Abstract
Pathology diagnostics relies on the assessment of morphology by trained experts, which remains subjective and qualitative. Here we developed a framework for large-scale histomorphometry (FLASH) performing deep learning-based semantic segmentation and subsequent large-scale extraction of interpretable, quantitative, morphometric features in non-tumour kidney histology.
We use two internal and three external, multi-centre cohorts to analyse over 1000 kidney biopsies and nephrectomies. By associating morphometric features with clinical parameters, we confirm previous concepts and reveal unexpected relations.
We show that the extracted features are independent predictors of long-term clinical outcomes in IgA-nephropathy. We introduce single-structure morphometric analysis by applying techniques from single-cell transcriptomics, identifying distinct glomerular populations and morphometric phenotypes along a trajectory of disease progression.

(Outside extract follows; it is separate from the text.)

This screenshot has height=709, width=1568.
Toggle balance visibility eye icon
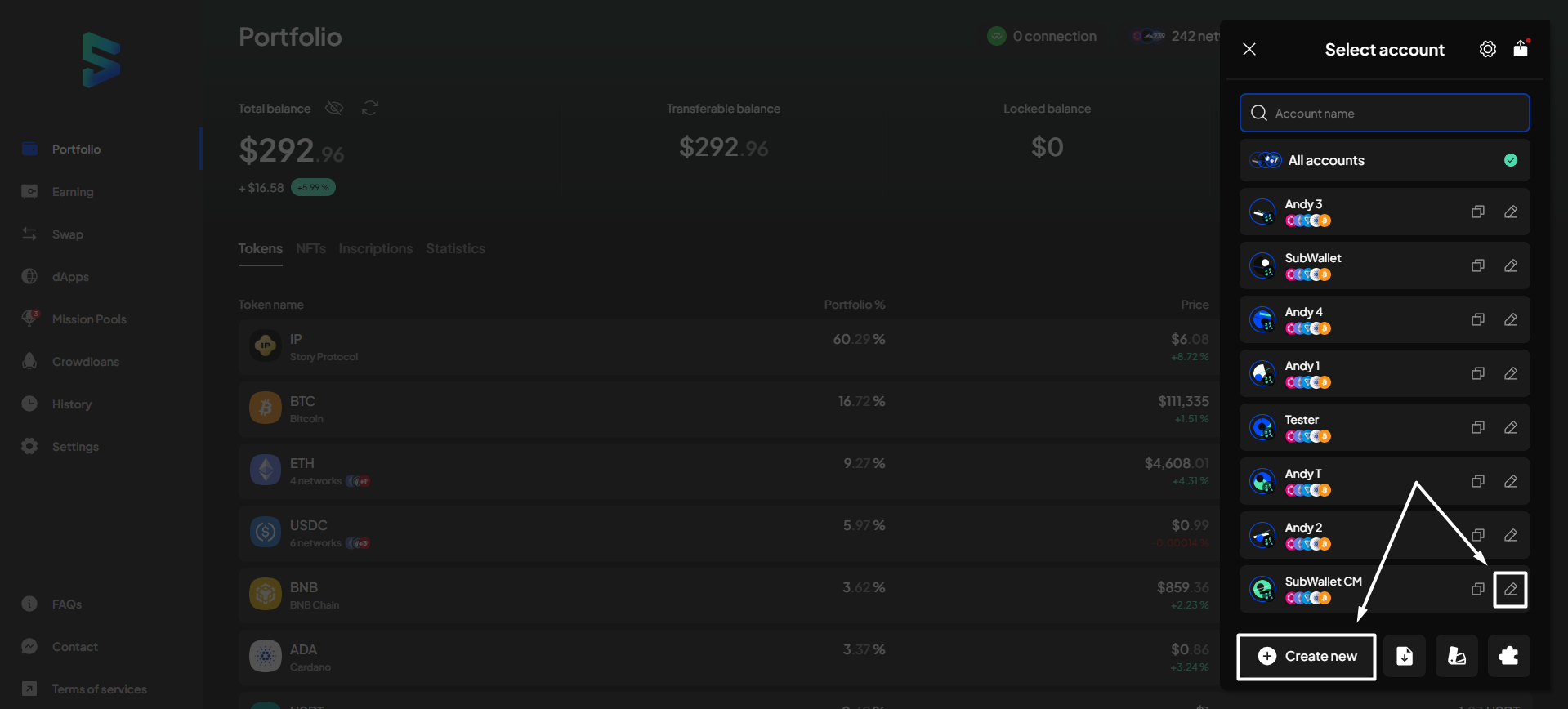click(x=334, y=109)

Our study provides a concept for Next-generation Morphometry (NGM), enabling comprehensive quantitative pathology data mining, i.e., pathomics. Pathology diagnostics still rely on tissue morphology assessment by trained experts.
Here, the authors perform deep-learning-based segmentation followed by large-scale feature extraction of histological images, i.e., next-generation morphometry, to enable outcome-relevant and disease-specific pathomics analysis of non-tumor kidney pathology.